Reproduce the section of the listing that begins at the line containing "Task: Cancel the export dialog" and finishes at the line containing "Task: Open the C30/37 material dropdown". Include both end lines and nothing beyond them.

══════════

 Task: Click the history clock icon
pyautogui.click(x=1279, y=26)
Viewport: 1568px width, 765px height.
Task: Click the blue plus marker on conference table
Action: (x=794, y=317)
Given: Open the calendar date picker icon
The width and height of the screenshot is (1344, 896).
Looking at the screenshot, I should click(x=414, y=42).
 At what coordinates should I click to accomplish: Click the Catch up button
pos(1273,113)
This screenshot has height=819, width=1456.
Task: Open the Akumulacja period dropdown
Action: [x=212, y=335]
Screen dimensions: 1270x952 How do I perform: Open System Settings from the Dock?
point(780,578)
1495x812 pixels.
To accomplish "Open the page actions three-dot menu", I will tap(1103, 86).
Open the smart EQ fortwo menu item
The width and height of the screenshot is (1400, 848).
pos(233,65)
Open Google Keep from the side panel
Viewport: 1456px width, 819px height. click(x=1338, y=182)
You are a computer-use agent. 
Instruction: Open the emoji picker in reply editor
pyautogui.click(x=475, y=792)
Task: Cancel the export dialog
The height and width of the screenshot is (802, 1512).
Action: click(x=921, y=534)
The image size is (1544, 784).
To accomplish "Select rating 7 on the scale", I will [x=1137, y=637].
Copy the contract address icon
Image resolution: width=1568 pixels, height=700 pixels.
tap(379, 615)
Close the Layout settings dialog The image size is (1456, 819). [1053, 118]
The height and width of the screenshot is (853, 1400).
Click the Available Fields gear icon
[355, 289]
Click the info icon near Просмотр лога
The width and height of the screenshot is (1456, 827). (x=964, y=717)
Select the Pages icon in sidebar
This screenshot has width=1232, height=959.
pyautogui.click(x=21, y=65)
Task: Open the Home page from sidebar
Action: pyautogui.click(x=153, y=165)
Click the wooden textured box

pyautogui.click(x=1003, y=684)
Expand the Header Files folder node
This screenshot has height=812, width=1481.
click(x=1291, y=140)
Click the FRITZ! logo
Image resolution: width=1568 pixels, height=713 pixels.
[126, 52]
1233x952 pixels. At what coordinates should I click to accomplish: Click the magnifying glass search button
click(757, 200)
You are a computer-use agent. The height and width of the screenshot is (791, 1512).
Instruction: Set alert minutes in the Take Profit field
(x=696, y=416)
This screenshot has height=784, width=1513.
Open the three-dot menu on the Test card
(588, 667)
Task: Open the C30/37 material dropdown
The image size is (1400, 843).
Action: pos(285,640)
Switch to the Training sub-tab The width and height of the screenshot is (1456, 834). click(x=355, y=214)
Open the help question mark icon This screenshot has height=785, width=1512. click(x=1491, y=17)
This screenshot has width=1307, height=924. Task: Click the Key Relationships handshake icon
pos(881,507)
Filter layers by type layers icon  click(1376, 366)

══════════

__SOLUTION__
Task: Cancel the export dialog
The height and width of the screenshot is (802, 1512).
Action: click(x=921, y=534)
The image size is (1544, 784).
To accomplish "Select rating 7 on the scale", I will [x=1137, y=637].
Copy the contract address icon
Image resolution: width=1568 pixels, height=700 pixels.
tap(379, 615)
Close the Layout settings dialog The image size is (1456, 819). [1053, 118]
The height and width of the screenshot is (853, 1400).
Click the Available Fields gear icon
[355, 289]
Click the info icon near Просмотр лога
The width and height of the screenshot is (1456, 827). (x=964, y=717)
Select the Pages icon in sidebar
This screenshot has width=1232, height=959.
pyautogui.click(x=21, y=65)
Task: Open the Home page from sidebar
Action: pyautogui.click(x=153, y=165)
Click the wooden textured box

pyautogui.click(x=1003, y=684)
Expand the Header Files folder node
This screenshot has height=812, width=1481.
click(x=1291, y=140)
Click the FRITZ! logo
Image resolution: width=1568 pixels, height=713 pixels.
[126, 52]
1233x952 pixels. At what coordinates should I click to accomplish: Click the magnifying glass search button
click(757, 200)
You are a computer-use agent. The height and width of the screenshot is (791, 1512).
Instruction: Set alert minutes in the Take Profit field
(x=696, y=416)
This screenshot has height=784, width=1513.
Open the three-dot menu on the Test card
(588, 667)
Task: Open the C30/37 material dropdown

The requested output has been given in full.